§ Extract to read
****************************************
Step 1: Top up the swimming pool to the normal level (usually 1/2 way up the mouth of the skimmer box) and mark the inside of skimmer box with a red marker pen. Run the pump continuously for 24 hours and record the water level with a marker pen.
Step 2: Switch the pump off for 24 hours and mark the level of the water in the skimmer box with a marker pen. Record the extended loss in mm.
Step 3: At this stage please refer to the water evaporation table at the bottom of this page.

If you find that the water loss is greater than the limits set out in the evaporation table, carry out the following procedures:

  1. Switch the pump off if the water drops close to the bottom of the skimmer box.
****************************************
§ Exercise tasks
A – Rewrite the pool leak test steps from "Step 2: Switch" up to and including "of this page.", changing "marker pen" to "waterproof pen".
B – Answer these questions about the pool leak test steps:
(i) How long is the pump run continuously in Step 1?
(ii) In what unit is the extended loss recorded in Step 2?
(iii) Where is the water evaporation table?

§ Supplied material
****************************************
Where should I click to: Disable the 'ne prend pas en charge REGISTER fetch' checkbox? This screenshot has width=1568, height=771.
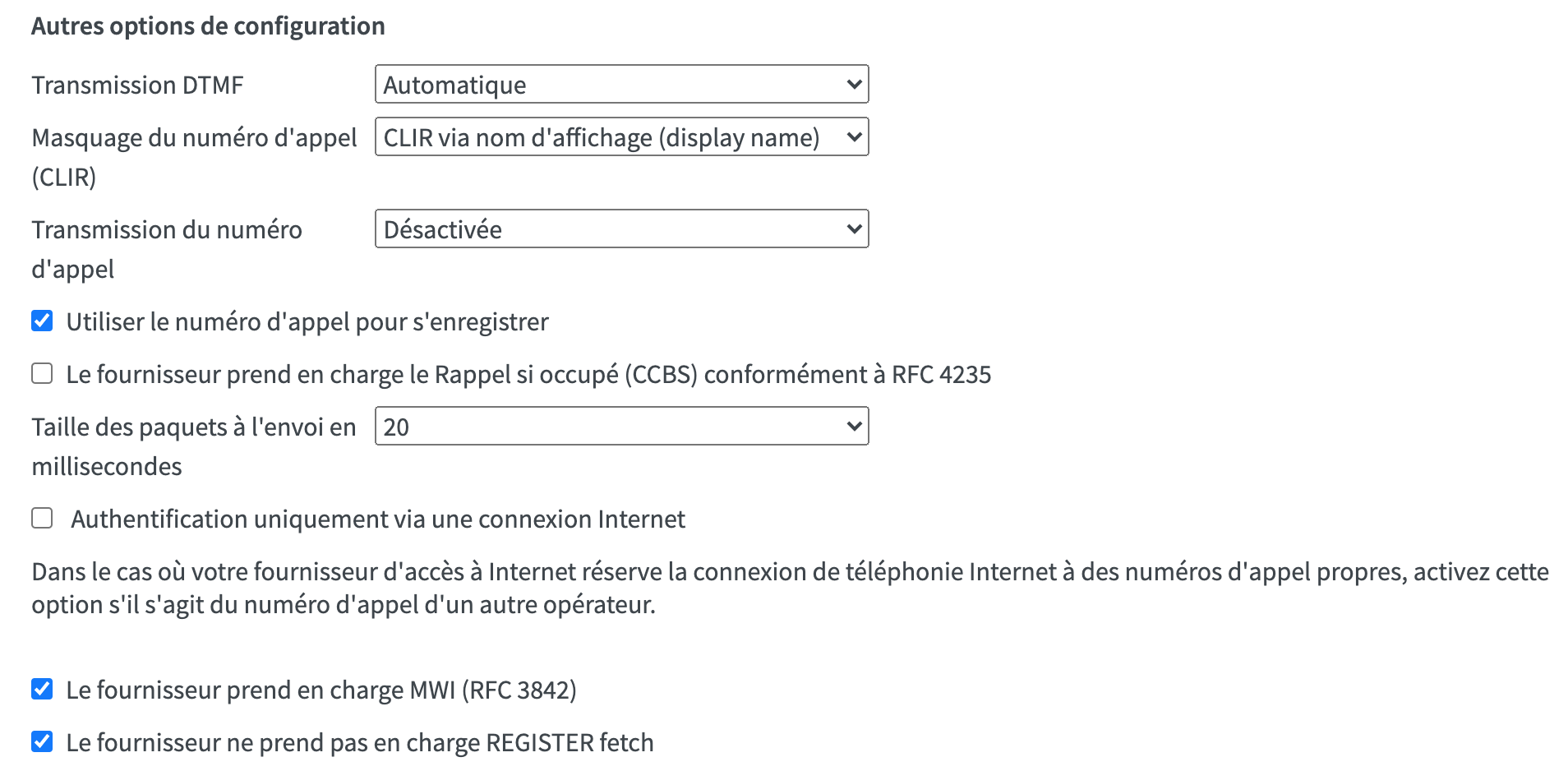[x=42, y=742]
****************************************
§ Outputs for the tasks
A –
Step 2: Switch the pump off for 24 hours and mark the level of the water in the skimmer box with a waterproof pen. Record the extended loss in mm.
Step 3: At this stage please refer to the water evaporation table at the bottom of this page.

B –
(i) 24 hours
(ii) mm
(iii) At the bottom of the page